[Word and element location data]
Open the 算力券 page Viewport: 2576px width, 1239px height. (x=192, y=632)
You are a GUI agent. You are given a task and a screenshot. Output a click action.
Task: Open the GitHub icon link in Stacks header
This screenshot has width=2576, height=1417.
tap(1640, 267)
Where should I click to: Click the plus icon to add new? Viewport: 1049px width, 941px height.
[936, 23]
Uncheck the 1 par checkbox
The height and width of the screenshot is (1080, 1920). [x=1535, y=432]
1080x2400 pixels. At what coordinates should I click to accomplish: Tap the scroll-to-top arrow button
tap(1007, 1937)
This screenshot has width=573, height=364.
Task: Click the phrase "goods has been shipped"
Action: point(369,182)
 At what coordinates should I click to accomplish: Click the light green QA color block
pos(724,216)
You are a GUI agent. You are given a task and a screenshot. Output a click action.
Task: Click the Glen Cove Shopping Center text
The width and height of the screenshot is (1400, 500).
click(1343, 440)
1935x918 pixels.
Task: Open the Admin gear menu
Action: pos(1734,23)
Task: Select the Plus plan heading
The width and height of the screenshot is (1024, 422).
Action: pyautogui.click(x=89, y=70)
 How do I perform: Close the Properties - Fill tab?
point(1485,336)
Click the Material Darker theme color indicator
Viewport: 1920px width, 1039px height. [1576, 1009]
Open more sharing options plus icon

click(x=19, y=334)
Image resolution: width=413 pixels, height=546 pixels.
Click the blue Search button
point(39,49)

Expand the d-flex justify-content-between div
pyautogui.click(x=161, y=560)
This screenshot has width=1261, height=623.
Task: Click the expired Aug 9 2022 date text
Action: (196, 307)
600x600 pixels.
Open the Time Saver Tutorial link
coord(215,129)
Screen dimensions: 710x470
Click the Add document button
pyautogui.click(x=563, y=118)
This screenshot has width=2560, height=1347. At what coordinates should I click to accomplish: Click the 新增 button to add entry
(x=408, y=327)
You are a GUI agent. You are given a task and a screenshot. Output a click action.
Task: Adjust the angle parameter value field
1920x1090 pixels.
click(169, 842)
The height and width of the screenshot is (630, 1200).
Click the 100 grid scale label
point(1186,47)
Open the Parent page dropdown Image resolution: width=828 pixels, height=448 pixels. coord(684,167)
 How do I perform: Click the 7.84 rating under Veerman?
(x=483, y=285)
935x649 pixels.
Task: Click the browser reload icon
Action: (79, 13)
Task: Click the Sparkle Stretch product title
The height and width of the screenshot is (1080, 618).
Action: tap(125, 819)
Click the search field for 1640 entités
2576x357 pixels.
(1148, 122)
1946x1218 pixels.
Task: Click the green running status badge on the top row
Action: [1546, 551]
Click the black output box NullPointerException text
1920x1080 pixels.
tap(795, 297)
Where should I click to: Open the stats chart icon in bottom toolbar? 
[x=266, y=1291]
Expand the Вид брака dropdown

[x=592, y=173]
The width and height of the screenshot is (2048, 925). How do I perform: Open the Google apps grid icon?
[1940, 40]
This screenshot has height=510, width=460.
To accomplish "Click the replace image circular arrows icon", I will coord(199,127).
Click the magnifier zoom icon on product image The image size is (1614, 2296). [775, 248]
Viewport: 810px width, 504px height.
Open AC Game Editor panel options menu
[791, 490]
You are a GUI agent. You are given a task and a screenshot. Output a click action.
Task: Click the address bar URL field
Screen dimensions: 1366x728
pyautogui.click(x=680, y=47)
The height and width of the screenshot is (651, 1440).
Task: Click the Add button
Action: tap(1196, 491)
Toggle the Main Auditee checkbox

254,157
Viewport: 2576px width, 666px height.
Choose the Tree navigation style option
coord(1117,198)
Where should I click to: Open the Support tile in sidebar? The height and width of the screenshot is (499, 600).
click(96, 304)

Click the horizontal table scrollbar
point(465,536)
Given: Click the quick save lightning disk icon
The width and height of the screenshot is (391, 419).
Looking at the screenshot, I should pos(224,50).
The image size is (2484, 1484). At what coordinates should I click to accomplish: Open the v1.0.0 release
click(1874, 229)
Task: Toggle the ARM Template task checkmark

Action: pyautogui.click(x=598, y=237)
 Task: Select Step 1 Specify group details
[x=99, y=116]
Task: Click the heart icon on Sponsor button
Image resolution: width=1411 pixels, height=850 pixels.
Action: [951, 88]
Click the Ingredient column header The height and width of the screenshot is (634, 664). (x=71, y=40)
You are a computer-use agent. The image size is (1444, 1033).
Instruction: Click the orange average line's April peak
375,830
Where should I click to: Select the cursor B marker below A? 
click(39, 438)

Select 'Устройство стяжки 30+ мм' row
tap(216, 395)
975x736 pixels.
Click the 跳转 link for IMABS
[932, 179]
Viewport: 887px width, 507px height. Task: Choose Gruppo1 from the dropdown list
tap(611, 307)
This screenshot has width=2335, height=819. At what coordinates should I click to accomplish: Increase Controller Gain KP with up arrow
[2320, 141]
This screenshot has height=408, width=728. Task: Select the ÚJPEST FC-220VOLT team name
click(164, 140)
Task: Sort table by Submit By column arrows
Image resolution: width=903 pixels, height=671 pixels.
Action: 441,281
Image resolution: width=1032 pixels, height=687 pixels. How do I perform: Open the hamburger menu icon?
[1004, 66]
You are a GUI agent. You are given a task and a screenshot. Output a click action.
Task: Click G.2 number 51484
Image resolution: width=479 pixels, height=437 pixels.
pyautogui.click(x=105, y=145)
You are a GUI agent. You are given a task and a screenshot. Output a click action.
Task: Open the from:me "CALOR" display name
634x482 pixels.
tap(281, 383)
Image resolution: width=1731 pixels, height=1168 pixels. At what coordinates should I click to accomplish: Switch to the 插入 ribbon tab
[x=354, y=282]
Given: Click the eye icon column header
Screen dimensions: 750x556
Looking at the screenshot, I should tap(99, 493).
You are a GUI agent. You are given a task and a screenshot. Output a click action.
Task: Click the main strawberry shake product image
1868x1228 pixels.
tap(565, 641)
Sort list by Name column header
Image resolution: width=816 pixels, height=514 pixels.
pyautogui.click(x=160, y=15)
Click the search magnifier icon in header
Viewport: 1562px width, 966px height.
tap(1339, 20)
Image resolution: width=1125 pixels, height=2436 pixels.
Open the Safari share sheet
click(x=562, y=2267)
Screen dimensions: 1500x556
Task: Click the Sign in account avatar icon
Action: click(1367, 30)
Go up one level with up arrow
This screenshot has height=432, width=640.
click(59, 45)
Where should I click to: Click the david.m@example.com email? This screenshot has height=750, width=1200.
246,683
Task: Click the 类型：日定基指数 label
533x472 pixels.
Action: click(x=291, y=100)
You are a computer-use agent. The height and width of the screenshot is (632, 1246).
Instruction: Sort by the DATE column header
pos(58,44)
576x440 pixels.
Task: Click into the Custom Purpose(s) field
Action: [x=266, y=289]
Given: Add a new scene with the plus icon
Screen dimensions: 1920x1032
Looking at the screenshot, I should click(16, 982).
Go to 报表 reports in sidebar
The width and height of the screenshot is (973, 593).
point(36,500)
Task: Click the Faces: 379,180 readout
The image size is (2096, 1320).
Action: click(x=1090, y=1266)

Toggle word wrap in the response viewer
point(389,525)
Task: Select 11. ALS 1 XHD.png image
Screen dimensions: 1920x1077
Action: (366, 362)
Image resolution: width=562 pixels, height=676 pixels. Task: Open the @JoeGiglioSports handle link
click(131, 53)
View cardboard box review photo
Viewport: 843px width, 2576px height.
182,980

What to produce
Reproduce verbatim the items from the line with "This screenshot has height=408, width=728." up to and including the line with "Action: click(1367, 30)".

Response
This screenshot has height=408, width=728. Task: Select the ÚJPEST FC-220VOLT team name
click(164, 140)
Task: Sort table by Submit By column arrows
Image resolution: width=903 pixels, height=671 pixels.
Action: 441,281
Image resolution: width=1032 pixels, height=687 pixels. How do I perform: Open the hamburger menu icon?
[1004, 66]
You are a GUI agent. You are given a task and a screenshot. Output a click action.
Task: Click G.2 number 51484
Image resolution: width=479 pixels, height=437 pixels.
pyautogui.click(x=105, y=145)
You are a GUI agent. You are given a task and a screenshot. Output a click action.
Task: Open the from:me "CALOR" display name
634x482 pixels.
tap(281, 383)
Image resolution: width=1731 pixels, height=1168 pixels. At what coordinates should I click to accomplish: Switch to the 插入 ribbon tab
[x=354, y=282]
Given: Click the eye icon column header
Screen dimensions: 750x556
Looking at the screenshot, I should tap(99, 493).
You are a GUI agent. You are given a task and a screenshot. Output a click action.
Task: Click the main strawberry shake product image
1868x1228 pixels.
tap(565, 641)
Sort list by Name column header
Image resolution: width=816 pixels, height=514 pixels.
pyautogui.click(x=160, y=15)
Click the search magnifier icon in header
Viewport: 1562px width, 966px height.
tap(1339, 20)
Image resolution: width=1125 pixels, height=2436 pixels.
Open the Safari share sheet
click(x=562, y=2267)
Screen dimensions: 1500x556
Task: Click the Sign in account avatar icon
Action: click(1367, 30)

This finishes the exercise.